Erskine Caldwell American Literature Analysis
Caldwell is one of few American writers to achieve both enormous popular and critical success. Known to millions of his fellow Americans, many of whom actually read Tobacco Road or God’s Little Acre, Caldwell’s name mentioned on a radio program in the 1930’s or 1940’s would instantly evoke howls of snickering laughter, because his books suggested raw humor and sex. Ensign Pulver in Thomas Heggen’s hit novel and play Mister Roberts (1946) was probably one of countless World War II sailors who had memorized the most scandalous passage in God’s Little Acre, which he could recite “flawlessly.”

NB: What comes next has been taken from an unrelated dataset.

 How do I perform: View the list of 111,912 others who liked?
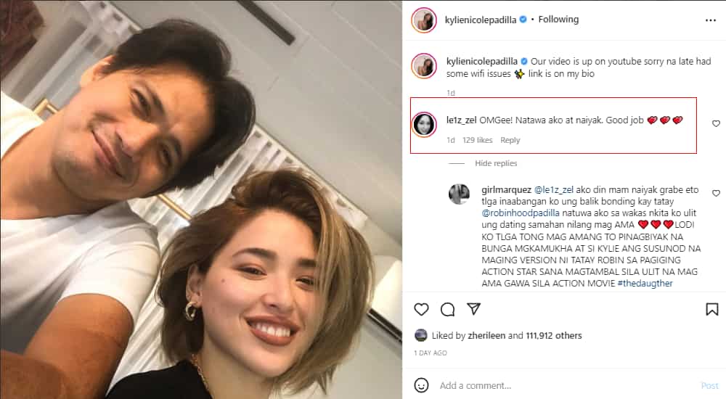[x=554, y=336]
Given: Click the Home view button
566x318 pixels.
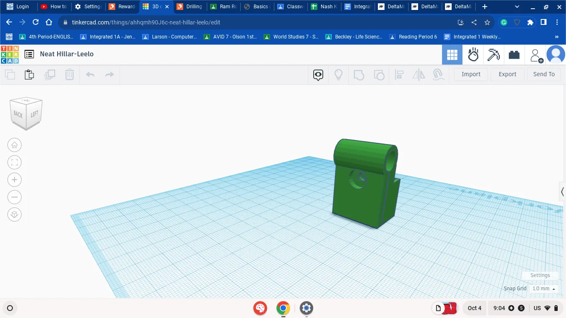Looking at the screenshot, I should (x=15, y=145).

If Caldwell meant “dirty books” to large numbers of Americans, he was something quite different to students of literature. Many considered him chiefly a protest or proletarian writer, one of those socially committed novelists of the Depression era who exposed injustices in American life, the plight of tenant farmers, or the outrageous conditions under which cotton mill workers or southern blacks lived. Left-leaning critics championed his work as properly Marxist, but they were often disappointed by what they considered irrelevant elements in his writing. What, they wondered, did all the slapstick and sex have to do with the class struggle? They wished he would simply concentrate on exposing the evils of capitalism. Even before World War II, the Soviet Union had put its stamp of approval on his work, and after the...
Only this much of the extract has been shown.